Stewart Granger had been in a career slide ever since leaving MGM and was reportedly incensed that The Secret Invasion couldn't give him the star treatment he'd become accustomed to. But the movie is a definite step up from some of the Italian co-productions he had been doing. He's all right, if uninspired; he apparently wasn't happy when Corman wouldn't reshape the movie into a Stewart Granger star vehicle. Raf Vallone has the most interesting part as a highly educated ex-gangster. He also reads the film's most painfully pretentious dialogue: "Dubrovnik. We've come to free it. Who will free us from ourselves?"

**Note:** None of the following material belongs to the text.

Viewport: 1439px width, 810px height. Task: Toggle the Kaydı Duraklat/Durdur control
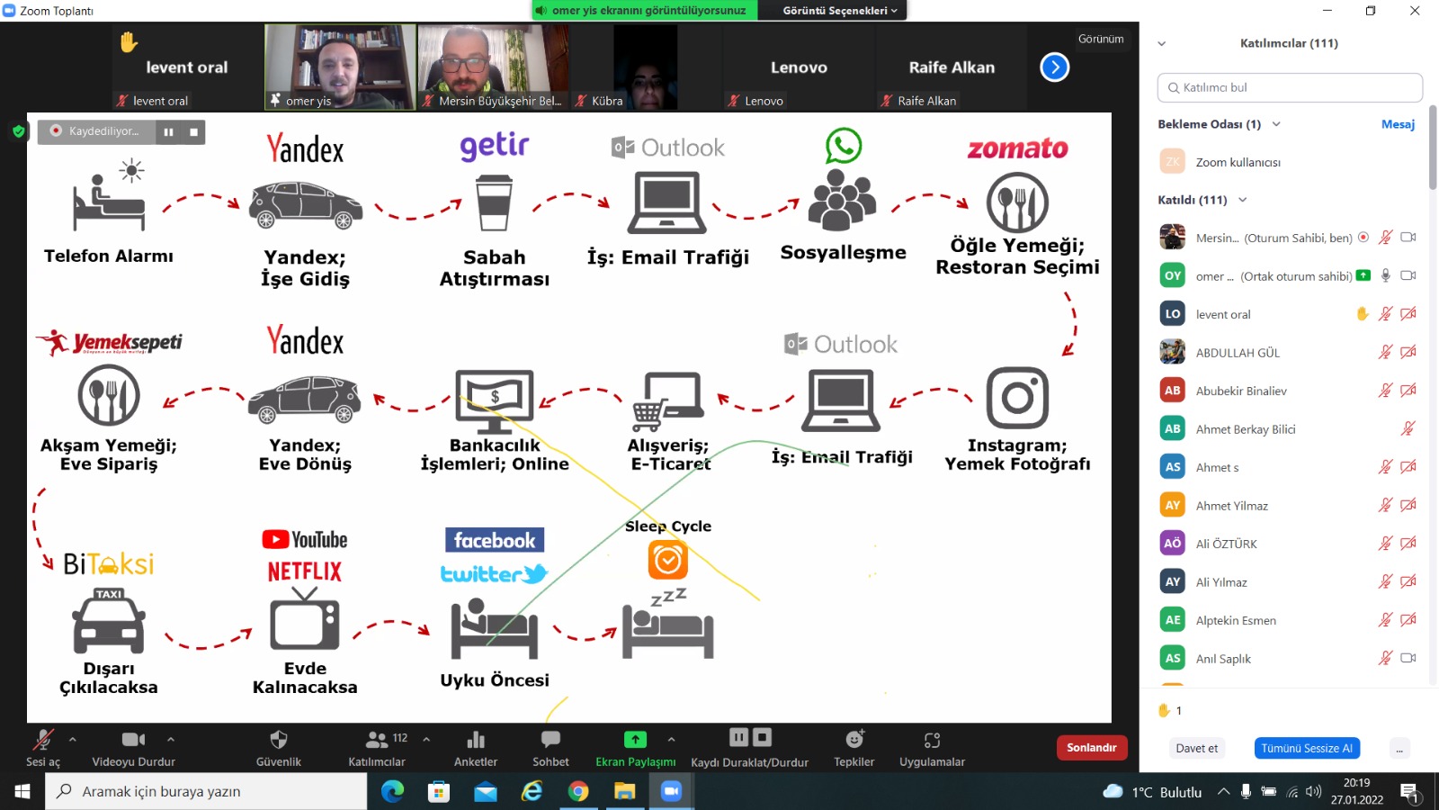(x=749, y=738)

Edd Byrnes is better than his "Kookie" TV reputation would suggest, while the talented, underappreciated William Campbell (and the screenwriter's brother) gets a little technical help with his role as a master of disguises. Every time his Jean Saval impersonates somebody, his voice is dubbed. When Saval sneaks out of training by pretending to be a British officer (another situation mirrored in The Dirty Dozen) Campbell appears to be dubbed by Stewart Granger. The one female character of note is the partisan Mila, played by Spela Rozin. She made 41 movies and was billed as "Mia Massini" for this one only.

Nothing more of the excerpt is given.